Says Pinckney, “When I see a patient, I spend, on average, an hour with that patient. The national average is seven minutes. When patients come to see me, I personally come greet them, and we sit in my office and talk. We have nice exam rooms, but they’re just for physical examinations. After I examine a patient, we will go back to my office to talk about options and treatment.”
Outside of work, Pinckney thoroughly enjoys living in Dallas. “If you want to be in the city, you can have a rich city life. If you’d rather have more space, there are many suburban areas that all have a different feel, and excellent schools,” he says.
After living and practicing in a handful of other cities— Winston-Salem in North Carolina, Houston and Los Angeles— Pinckney is happy to call Dallas home and happy to call Dallas home base for his business.
When most people think of Anaheim, California, they think of Disneyland. But there are ample job opportunities beyond the mouse ears. Anaheim is approximately an hour southeast of Los Angeles, but Anaheim offers culture and industry that makes LA seem like a distant mirage.
“Anaheim is rich in many things including history, culture and activities. The city continues growing, evolving and flourishing as a dynamic destination with its own cultural footprint in the arts, cuisine, entertainment, sports, and recreation. It’s home to activities and attractions that provide residents such a unique living experience,” says Jay Burress, president and CEO of Visit Anaheim.
With a population of 333,000, Anaheim is a large city that has a small-town feel. Says Burress, “No matter where you go, you’re greeted with a smile and a warmth that’s hard to find elsewhere. Neighbors care about you, about your family and about your work.”
Center City Anaheim is a hub of activities, including a yearly Halloween parade. Anaheim’s mild to warm year-round weather is conducive to the weekly outdoor farmer’s market in Anaheim.
For visitors interested in relocating for a health care career, Anaheim has a lot to offer. There are several hospitals and health care systems that may be of interest to physicians considering a move.
Anaheim Regional Medical Center is a 233-bed facility owned by Advanced Healthcare Management Corporation (AHMC), a for-profit health care system based in Southern California.
Kaiser Permanente Orange County-Anaheim Medical Center is the largest health care provider in Anaheim and the largest employer of health care professionals in the area. It is a 484-bed facility with specialists in pulmonology, neurology, oncology and obstetrics.

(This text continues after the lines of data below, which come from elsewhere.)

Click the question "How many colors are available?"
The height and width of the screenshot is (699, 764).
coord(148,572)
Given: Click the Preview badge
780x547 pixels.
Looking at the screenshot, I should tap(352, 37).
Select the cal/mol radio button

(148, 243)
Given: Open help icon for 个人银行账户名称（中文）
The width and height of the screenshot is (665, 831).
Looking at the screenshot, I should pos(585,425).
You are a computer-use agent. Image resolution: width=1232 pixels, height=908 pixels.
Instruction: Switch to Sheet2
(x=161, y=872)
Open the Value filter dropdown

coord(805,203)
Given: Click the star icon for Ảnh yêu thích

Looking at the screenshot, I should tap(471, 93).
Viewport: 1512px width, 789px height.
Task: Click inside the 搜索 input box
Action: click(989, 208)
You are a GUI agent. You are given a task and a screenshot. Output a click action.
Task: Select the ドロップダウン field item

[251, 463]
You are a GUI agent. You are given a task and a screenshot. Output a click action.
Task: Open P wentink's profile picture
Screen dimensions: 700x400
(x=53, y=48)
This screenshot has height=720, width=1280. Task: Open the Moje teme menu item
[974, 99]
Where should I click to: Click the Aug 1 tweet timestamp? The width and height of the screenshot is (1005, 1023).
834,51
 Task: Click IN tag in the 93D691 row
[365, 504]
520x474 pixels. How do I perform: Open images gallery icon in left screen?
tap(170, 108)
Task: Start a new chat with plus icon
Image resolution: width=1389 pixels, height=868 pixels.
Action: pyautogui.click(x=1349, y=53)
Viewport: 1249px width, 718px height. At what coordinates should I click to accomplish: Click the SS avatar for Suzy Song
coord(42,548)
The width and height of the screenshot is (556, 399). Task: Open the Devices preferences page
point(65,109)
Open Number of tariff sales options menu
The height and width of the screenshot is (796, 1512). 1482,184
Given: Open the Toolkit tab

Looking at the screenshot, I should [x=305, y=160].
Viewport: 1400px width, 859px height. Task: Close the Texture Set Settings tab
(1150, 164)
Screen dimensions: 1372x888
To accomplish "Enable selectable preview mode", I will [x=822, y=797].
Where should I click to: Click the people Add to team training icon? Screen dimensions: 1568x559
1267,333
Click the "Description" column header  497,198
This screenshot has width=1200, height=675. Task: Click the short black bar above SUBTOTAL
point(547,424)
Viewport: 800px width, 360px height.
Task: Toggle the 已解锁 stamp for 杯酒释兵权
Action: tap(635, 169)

For Anaheim-based physicians, there is no shortage of things to do during their off time, especially if sports are of interest. Anaheim is the proud home of both the Los Angeles Angels (MLB) and the Anaheim Ducks (NHL). The Angel Stadium of Anaheim and the Honda Center are across the street from each other. Not only can you catch a game all year round, you might even score a doubleheader when the seasons overlap in April, May and October.
Burress has a “pro tip” for those who want to watch the game from the comfort of a restaurant or sports bar: Many of the breweries, bars and restaurants near “Platinum Triangle,” the sports district, will comp your parking during the game, so head out early for a pregame celebration.
“Whether you come for work or play, choose your own sun-soaked Southern California adventure,” says Burress. For a week’s vacation or a long, happy career in health care, you will find plenty to do in Anaheim.